I lied. I found more things to whine about.

  • Sitting here listening to the cats sneeze all day is driving me nuts. My sister (the Awesome Vet) says that unless they start showing signs of upper respiratory infections, the cold should just run its course. But it’s impossible to not worry about the cats when they sit next to me and sneeze All. Damn. Day.
  • I have a ton of thank-you cards to write. You’d think that would be something useful I could do right now. But no–apparently I’m not actually capable of doing *anything* useful right now.
  • I have dozens of articles and tons of fieldwork documents that I need to read through for this next chapter. I keep glancing at them, but I can’t seem to focus on anything. I am just thoroughly pissed at myself for having All This Time and not getting anything done. Grrr. I suck.
  • Nifedipine is a fucking category C drug. What the hell? I mean, I’m sure my doctors think the benefits outweigh the risks here, but it makes me less than happy. I’m on it for at least the next week–maybe the next 3 weeks.
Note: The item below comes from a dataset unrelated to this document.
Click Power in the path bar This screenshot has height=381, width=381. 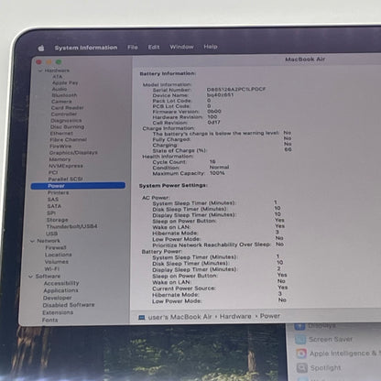[x=270, y=316]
  • The cat is sitting IN the freaking pack n’ play, sneezing. I know that colds are not transferable between species. I know that I (or more likely, GB) will scour and disinfect the hell out of the pack n’ play before H. sets a toe in it. But it’s pissing me off. But then I’m all, oh, she feels like crap, so I don’t want to fuck with her. Okay–she just got out on her own. But this is making me seriously grumpy.
  • Thank god I’m an OCD anxious freak and I’ve memorized the drug info insert for the nifedipine, or I’d be all freaked out by the fact that I am totally having blurred vision today. Apparently, it’s a normal side effect. What. Ever.
  • There’s still about 5 hours until GB gets home. Poor GB. He’s working 12 hour days, commuting 2+ hours a day, and coming home to his needy, lonely, grumpy wife who can’t even take the trash out and three (out of four) sneezy cats. And he never bitches. He’s such a good sport.
  • I wish I’d gotten the doctor to be a little more specific about what “taking it easy” actually means, because I meant to go get pho yesterday and I couldn’t (because I spent the freaking afternoon in the hospital), so now I really want some. And I am so going to get some this weekend…I really can’t see where driving to the restaurant, eating, and coming home could be a bad thing. I hope.
  • I just got all weepy on the phone with my mom. Now mom’s all worried about me.
  • I’m fine. For real. I’m just in a big old funk today. I’m even annoying myself with the whining. GB doesn’t work tomorrow, so that’ll help.